Did you note "at this time" became "that" time, with distancing language? He did not mind psychologically associating with "this" time, where he informed the suspect he was under arrest, but when it came to the altercation, he distances himself with the word "that" in his language. Even when trying to deceive, knowing that video exists, he is unable to tell the truth.
IV> The News Story
FOX6 News has obtained new video that shows an incident that led to a Kenosha police officer receiving a 60-day suspension. Authorities say it was an unjustified use of force — and on top of that, the officer’s report did not match the video.
Kenosha police say at first, they did not get a citizen complaint about this incident. Instead, they say the investigation started when a supervisor was doing a routine check of dashcam video. He saw something that led him to pull up the incident report.
“It does look bad. The video looks terrible,” said Lt. Brad Hetlet of the Kenosha Police Department.
The sight of Officer Peter Bisciglia shoving a man to the ground, his head hitting the pavement, got the attention of Kenosha police supervisors. They were looking for something very different.
“To make sure the microphones are on, the squad videos are working properly. And in doing so, the captain on second shift came across a video he thought needed to be looked into,” said Hetlet.
Police went to Westown Foods in Kenosha on January 27th for a shoplifting call. According to the initial report, Bisciglia described the scene as “chaotic” and he “didn’t know who was friend or foe.”

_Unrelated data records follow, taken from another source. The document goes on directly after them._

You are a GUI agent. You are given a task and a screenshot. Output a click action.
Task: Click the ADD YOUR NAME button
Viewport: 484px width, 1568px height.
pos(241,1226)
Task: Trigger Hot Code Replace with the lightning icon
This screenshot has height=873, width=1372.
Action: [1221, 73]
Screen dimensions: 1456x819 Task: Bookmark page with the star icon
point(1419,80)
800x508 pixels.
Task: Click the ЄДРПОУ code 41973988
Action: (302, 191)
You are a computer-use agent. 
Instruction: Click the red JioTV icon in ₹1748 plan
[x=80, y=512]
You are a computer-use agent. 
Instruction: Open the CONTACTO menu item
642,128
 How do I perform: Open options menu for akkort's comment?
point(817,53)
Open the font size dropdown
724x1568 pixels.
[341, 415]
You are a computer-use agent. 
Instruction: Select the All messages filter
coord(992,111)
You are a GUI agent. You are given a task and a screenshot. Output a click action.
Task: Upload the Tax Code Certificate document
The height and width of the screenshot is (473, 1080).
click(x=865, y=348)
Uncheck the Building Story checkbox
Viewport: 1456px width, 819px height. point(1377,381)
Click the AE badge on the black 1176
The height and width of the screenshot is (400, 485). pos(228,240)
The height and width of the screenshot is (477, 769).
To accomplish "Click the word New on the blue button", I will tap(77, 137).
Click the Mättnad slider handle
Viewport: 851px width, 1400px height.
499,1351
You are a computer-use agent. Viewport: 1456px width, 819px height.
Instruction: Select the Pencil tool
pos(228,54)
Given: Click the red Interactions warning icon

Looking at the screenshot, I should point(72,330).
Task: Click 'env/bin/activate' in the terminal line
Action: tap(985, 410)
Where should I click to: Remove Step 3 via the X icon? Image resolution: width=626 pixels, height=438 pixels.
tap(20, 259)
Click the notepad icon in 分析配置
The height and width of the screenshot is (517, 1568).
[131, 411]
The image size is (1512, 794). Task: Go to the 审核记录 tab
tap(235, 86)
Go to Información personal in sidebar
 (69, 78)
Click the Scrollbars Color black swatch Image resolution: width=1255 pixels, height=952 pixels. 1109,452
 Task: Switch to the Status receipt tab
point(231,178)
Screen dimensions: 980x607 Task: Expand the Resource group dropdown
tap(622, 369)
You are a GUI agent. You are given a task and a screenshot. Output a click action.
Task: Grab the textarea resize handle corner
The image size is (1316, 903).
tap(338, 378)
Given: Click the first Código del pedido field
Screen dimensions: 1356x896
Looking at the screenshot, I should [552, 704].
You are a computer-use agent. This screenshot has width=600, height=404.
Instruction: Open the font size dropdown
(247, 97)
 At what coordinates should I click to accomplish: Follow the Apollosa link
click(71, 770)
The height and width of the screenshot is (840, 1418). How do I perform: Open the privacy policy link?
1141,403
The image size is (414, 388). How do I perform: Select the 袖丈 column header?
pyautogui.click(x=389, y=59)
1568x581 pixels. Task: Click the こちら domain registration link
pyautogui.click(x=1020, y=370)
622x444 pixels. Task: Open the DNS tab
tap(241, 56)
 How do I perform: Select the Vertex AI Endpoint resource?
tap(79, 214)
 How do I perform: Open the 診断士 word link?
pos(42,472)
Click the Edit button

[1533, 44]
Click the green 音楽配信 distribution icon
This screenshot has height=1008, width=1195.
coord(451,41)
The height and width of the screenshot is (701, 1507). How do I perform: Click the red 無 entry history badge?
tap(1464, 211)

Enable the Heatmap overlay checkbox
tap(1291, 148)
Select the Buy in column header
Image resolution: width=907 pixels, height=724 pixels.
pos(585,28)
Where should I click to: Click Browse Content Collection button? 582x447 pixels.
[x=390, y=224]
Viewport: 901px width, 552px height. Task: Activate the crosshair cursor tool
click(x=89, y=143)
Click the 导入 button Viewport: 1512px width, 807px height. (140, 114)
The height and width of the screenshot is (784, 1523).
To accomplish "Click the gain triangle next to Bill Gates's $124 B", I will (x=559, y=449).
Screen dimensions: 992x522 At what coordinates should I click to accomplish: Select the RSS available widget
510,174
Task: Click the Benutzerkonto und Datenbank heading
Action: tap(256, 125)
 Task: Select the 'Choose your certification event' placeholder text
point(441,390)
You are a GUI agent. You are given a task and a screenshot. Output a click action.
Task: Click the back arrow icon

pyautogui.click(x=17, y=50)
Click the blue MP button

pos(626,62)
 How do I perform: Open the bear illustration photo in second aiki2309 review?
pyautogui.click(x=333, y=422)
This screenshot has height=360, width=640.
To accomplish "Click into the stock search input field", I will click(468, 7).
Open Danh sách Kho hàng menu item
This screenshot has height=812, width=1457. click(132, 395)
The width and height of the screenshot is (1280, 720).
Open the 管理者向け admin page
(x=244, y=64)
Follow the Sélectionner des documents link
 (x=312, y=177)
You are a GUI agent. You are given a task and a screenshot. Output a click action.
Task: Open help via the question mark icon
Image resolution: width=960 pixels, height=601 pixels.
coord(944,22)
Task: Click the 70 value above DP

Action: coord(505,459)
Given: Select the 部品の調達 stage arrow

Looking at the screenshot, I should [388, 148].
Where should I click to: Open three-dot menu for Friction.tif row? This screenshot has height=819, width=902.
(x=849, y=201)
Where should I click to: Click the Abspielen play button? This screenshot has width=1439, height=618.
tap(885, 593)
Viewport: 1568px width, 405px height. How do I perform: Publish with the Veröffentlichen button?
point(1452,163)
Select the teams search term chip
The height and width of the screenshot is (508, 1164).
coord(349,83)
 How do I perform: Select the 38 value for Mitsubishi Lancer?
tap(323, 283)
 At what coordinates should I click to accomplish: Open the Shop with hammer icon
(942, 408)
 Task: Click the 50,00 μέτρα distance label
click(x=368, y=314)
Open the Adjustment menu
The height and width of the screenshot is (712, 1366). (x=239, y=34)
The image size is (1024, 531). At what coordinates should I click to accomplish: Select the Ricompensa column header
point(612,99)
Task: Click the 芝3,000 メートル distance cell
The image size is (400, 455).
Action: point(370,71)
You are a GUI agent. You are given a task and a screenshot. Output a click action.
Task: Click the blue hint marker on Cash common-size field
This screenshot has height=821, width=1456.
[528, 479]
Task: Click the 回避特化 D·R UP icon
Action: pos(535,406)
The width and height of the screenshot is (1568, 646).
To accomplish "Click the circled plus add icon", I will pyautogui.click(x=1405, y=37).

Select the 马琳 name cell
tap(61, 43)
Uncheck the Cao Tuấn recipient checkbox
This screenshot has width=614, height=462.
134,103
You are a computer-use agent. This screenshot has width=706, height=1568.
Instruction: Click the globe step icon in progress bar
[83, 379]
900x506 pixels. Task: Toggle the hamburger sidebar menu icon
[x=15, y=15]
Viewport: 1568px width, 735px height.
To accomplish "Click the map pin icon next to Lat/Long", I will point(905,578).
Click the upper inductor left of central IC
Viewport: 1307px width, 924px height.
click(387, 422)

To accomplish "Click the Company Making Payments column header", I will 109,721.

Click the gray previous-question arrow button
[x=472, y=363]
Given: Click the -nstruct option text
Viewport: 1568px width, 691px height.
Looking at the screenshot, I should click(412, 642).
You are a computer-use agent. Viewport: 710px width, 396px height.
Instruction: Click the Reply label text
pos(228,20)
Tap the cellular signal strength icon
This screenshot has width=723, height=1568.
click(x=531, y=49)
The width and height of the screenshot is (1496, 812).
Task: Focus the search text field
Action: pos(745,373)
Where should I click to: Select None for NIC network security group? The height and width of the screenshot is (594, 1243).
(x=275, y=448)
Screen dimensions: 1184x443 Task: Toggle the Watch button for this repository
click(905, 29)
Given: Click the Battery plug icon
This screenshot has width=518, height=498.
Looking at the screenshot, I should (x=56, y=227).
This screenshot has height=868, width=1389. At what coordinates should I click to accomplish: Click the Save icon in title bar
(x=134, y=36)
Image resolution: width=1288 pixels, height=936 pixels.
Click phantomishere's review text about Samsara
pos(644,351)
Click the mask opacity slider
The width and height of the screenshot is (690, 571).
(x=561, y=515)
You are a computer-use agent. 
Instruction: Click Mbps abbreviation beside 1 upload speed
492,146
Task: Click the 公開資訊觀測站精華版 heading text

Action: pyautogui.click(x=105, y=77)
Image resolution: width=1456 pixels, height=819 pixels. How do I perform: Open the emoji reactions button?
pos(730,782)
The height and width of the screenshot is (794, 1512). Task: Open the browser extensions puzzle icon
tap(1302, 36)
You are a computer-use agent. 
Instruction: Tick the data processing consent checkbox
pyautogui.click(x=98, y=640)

On the indoor surveillance video, a man with a red hat seems to touch Bisciglia’s shoulder to get his attention. The officer responds by knocking his hand away — and then shoving the man back. Bisciglia does not mention this in his incident report.
“Credibility is everything when you’re a police officer. You have to be a credible witness for the state for prosecution purposes and we expect certain things of our officers,” said Hetlet.
Bisciglia then shoves another man outside the front door — knocking him to the sidewalk.
According to the internal investigation documents, Kenosha police brought in an outside use-of-force expert. He described Bisciglia’s actions as “unreasonable” and “probably based on emotion rather than sound tactics.”
“Most officers do the right things for the right reasons. In this case, we found there were policy violations. He didn’t do the right things for the right reasons and he was disciplined for it,” said Hetlet.
Bisciglia was suspended in May, but will continue to serve the suspension into next year. That’s because his punishment is broken down to six days a month for ten months. Police say that’s also to limit the financial hardship on the officer — and to keep him ineligible for unemployment benefits.